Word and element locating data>

┌────────

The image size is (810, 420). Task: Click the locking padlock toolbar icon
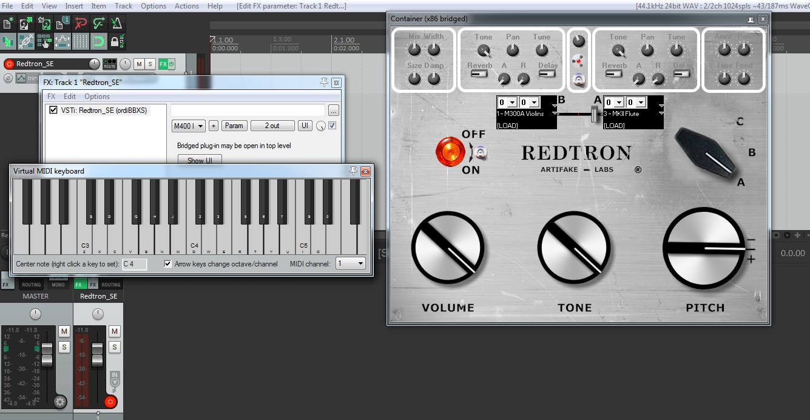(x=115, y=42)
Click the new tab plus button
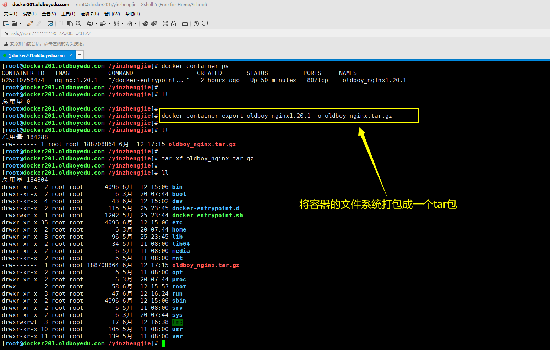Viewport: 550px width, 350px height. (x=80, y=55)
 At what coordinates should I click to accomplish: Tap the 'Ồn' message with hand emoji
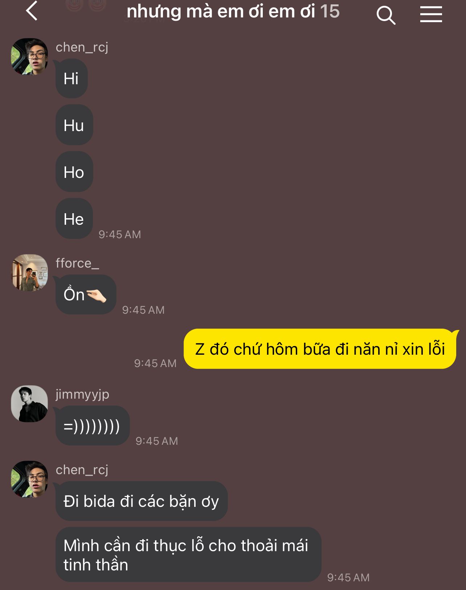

└────────

Reproduce all the lines of the data above word for word, leaving out the pictures.

The image size is (810, 420). Task: Click the locking padlock toolbar icon
(x=115, y=42)
Click the new tab plus button
Viewport: 550px width, 350px height. (x=80, y=55)
 At what coordinates should I click to accomplish: Tap the 'Ồn' message with hand emoji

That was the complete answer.